**EXERCISE GOAL:** Starting at the first line of the listing below, repeat each line up to and including the one containing "The image size is (1490, 840).". Leave out pictures.

**ENTRIES SUPPLIED:**
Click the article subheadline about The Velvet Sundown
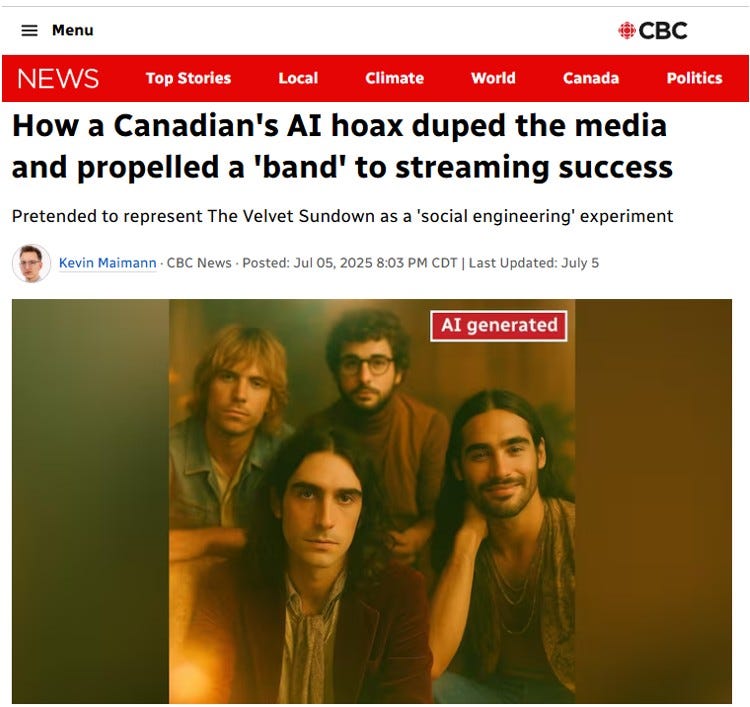 coord(342,216)
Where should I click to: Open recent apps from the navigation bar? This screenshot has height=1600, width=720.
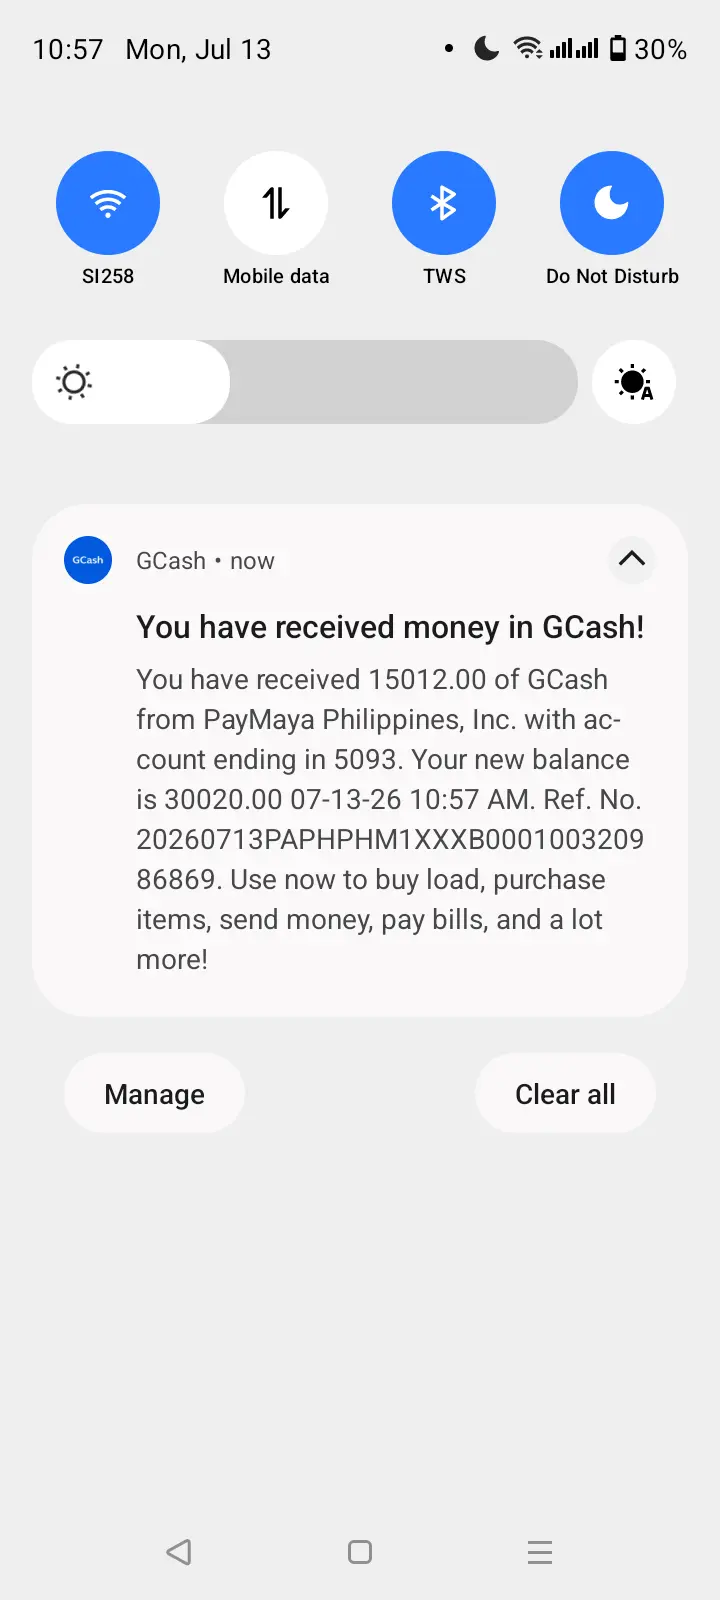click(x=540, y=1552)
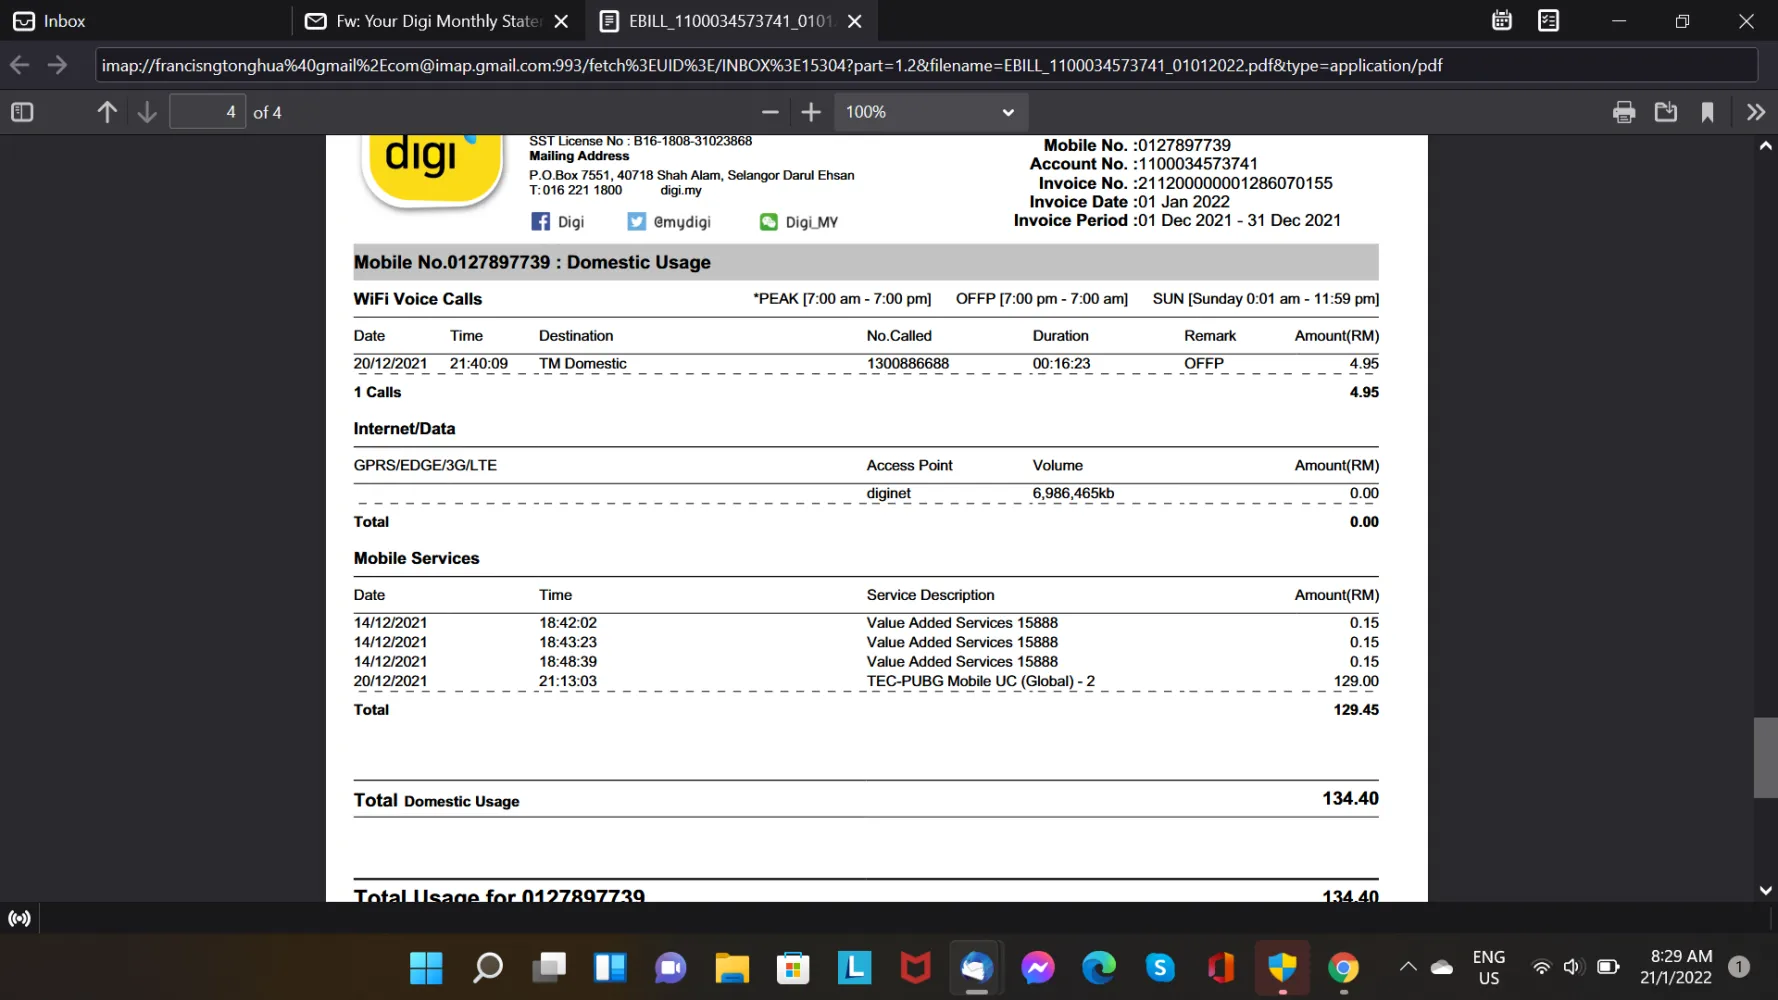The height and width of the screenshot is (1000, 1778).
Task: Toggle the PDF sidebar panel
Action: (22, 112)
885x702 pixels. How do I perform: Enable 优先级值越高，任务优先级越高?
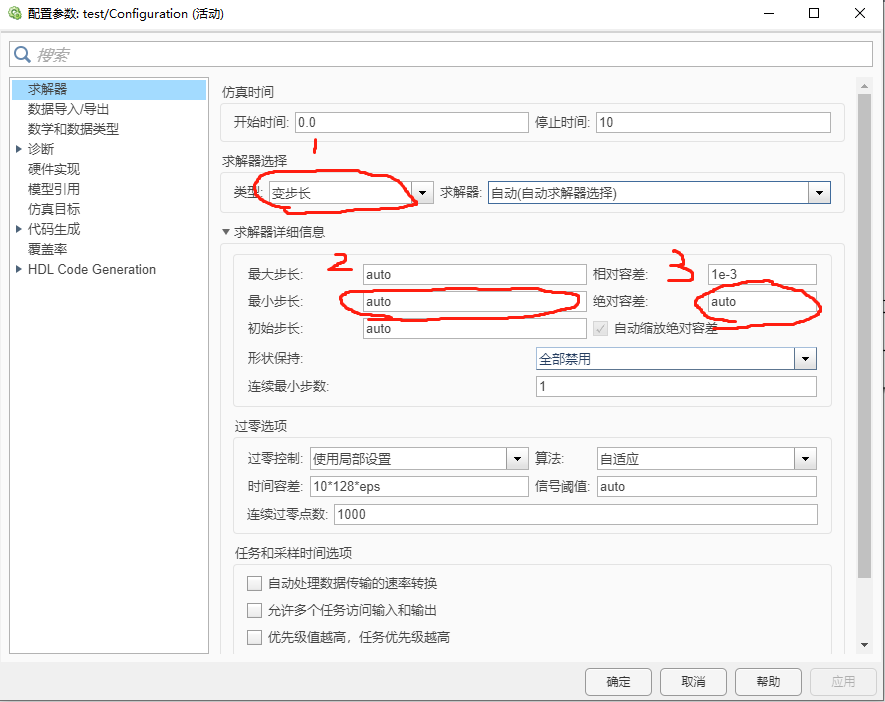click(x=254, y=635)
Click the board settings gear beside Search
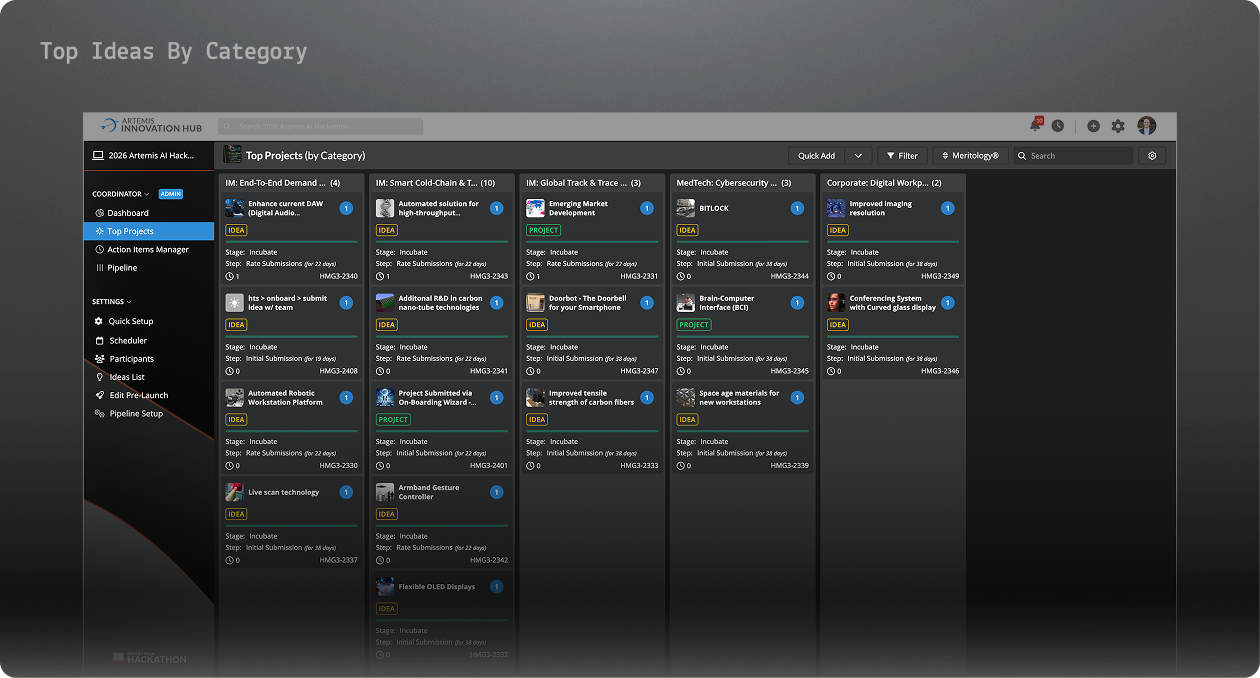Screen dimensions: 1260x678 pyautogui.click(x=1152, y=156)
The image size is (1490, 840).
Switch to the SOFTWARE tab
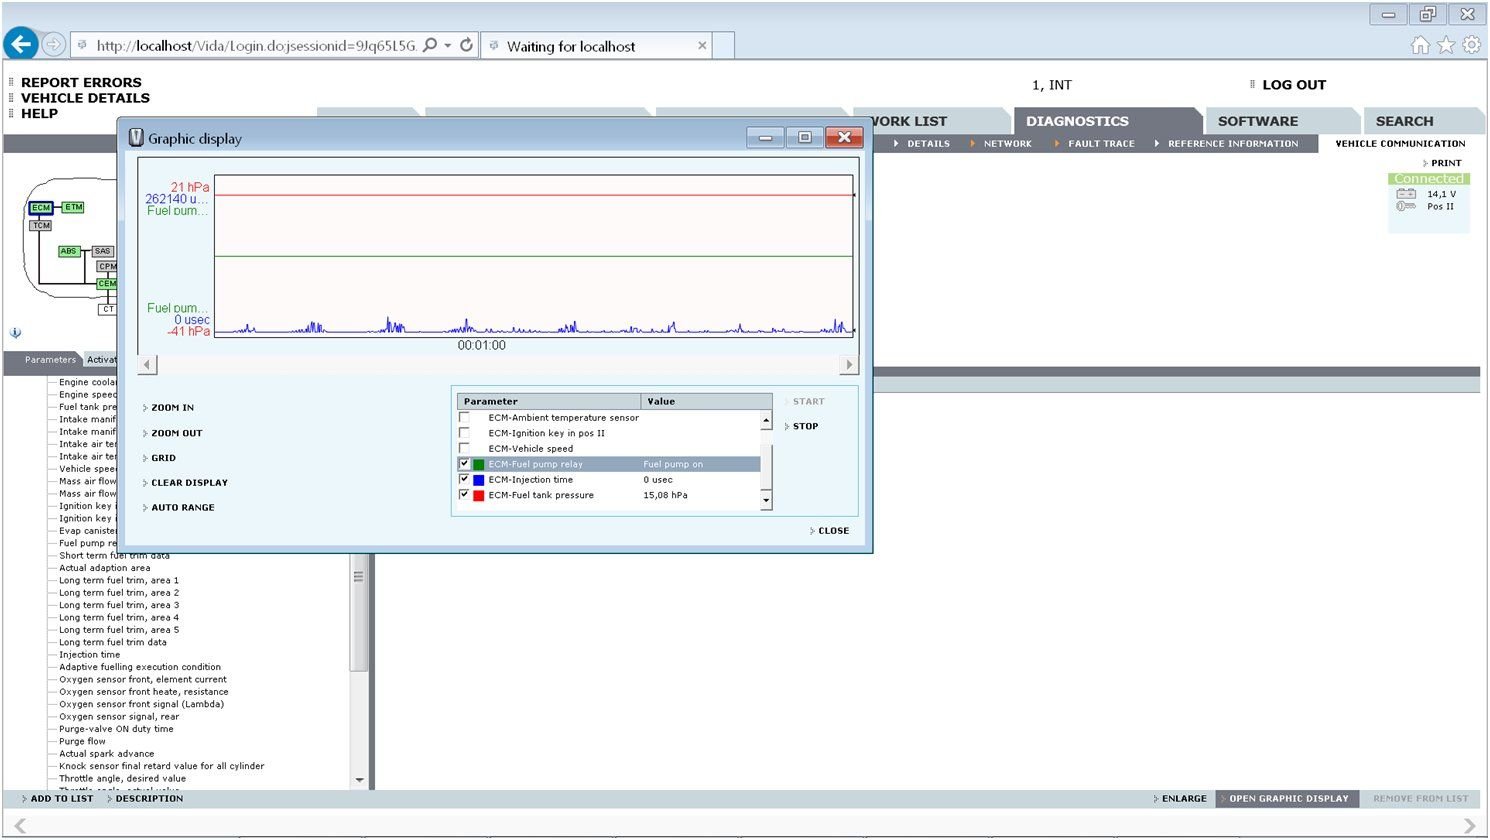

**ANSWER SPACE:**
Click the article subheadline about The Velvet Sundown
 coord(342,216)
Where should I click to: Open recent apps from the navigation bar? This screenshot has height=1600, width=720.
click(x=540, y=1552)
The height and width of the screenshot is (1000, 1778).
Task: Toggle the PDF sidebar panel
Action: (22, 112)
885x702 pixels. How do I perform: Enable 优先级值越高，任务优先级越高?
click(x=254, y=635)
Click the board settings gear beside Search
Screen dimensions: 1260x678 pyautogui.click(x=1152, y=156)
The image size is (1490, 840).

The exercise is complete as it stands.